• _Page extract_:
Written by Sam Coxhead on June 16th, 2011.      0 comments

9:15 AM (NZT) The general market risk aversion has increased in offshore markets overnight. The Greek debt stalemate continues, with German officials still pushing for the private sector investors to voluntarily absorb somekind of losses on principals invested. Political turmoil and civil unrest in Greece is not halping calm nerves as Greek debt sprerads to the benchmark German debt , pushes yet again to all time highs. Adding to the complication are various credit downgrades for French and Portuguese bank debt due to the current situation. This coupled with the efforts of the Irish Government to push for investors on the now state run Anglo Irish Bank to take cuts to principle payments, a call which is outside their bailout agreement, and places further pressure on the European Central Bank.

• _Information given_:
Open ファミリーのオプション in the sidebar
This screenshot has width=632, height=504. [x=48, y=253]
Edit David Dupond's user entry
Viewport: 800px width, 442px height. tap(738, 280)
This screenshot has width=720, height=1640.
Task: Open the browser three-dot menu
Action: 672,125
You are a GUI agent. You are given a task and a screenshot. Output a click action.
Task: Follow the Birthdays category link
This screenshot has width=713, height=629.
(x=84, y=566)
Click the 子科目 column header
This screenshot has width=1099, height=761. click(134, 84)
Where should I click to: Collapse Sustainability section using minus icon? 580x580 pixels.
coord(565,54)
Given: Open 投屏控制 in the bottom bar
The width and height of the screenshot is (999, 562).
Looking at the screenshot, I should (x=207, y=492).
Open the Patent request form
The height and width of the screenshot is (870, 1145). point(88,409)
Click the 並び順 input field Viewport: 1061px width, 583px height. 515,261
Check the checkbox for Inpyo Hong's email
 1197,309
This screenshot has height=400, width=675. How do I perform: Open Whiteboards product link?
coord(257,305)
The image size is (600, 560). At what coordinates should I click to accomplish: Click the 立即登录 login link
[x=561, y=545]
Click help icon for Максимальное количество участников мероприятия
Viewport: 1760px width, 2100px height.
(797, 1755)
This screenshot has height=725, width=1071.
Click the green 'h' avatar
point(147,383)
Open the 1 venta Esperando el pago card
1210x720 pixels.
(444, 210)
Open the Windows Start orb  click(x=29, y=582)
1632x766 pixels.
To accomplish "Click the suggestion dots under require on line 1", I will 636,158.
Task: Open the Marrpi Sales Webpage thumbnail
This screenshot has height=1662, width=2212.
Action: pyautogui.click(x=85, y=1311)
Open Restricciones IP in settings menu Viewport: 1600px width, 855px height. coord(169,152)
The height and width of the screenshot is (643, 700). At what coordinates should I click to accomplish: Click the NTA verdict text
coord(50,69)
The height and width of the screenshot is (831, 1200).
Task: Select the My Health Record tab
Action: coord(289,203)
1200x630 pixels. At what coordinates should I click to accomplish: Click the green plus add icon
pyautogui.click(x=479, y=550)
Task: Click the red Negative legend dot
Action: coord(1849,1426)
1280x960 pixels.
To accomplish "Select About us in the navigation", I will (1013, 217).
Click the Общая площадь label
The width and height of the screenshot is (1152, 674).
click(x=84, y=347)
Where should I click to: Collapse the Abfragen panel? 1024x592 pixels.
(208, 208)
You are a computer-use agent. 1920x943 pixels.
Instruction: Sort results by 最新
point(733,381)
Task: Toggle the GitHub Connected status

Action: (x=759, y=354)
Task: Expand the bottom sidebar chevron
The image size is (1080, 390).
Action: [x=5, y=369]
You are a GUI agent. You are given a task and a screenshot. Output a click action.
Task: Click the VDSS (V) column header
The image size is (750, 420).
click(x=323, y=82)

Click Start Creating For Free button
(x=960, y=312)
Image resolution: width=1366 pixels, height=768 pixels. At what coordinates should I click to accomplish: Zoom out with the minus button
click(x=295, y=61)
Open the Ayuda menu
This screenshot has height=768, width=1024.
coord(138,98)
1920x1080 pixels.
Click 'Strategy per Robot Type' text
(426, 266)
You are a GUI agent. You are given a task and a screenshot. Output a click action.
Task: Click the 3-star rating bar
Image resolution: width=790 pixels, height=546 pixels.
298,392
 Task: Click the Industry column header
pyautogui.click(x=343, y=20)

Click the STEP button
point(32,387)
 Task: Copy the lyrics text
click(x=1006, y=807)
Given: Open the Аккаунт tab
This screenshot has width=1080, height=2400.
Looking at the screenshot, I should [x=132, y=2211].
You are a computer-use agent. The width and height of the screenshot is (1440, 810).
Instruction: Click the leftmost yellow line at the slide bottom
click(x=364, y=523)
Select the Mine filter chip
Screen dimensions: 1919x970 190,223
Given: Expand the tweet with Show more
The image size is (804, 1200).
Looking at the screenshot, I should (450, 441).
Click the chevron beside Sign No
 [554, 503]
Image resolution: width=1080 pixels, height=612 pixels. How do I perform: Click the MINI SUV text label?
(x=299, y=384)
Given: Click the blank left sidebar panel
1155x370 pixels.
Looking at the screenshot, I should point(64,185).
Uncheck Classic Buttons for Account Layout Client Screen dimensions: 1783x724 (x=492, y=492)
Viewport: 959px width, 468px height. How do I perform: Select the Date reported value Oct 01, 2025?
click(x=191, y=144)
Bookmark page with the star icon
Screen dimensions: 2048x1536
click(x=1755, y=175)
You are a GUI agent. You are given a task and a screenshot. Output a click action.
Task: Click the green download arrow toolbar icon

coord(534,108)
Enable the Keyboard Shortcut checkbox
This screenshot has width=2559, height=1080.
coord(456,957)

• _Tasks to carry out_:
• a. According to the market commentary, what are German officials pushing for in the Greek debt stalemate?
• b. List every country whose government, officials, debt or banks the market commentary mentions.
• c. Carry on the market commentary on European debt from the point where it stops.

• _Answers to the exercise_:
• a. They want private sector investors to voluntarily absorb some kind of losses on the principal they invested.

• b. Greece, Germany, France, Portugal, Ireland

• c.
In the US , inflation printed higher than expected at .2% , but the Empire State Manufacturing Index plummted to -7.8% from the previous reading of 11.9 in May. This will bring more intense focus on the Philidelphia Fed Manucaturing Index due for release in the US later on today.

The Fonterra run Global Diary Trade auction results were softer overnight, and this may have added a little downward pressure to the NZD , which along with the AUD was trading lower due to the market risk aversion.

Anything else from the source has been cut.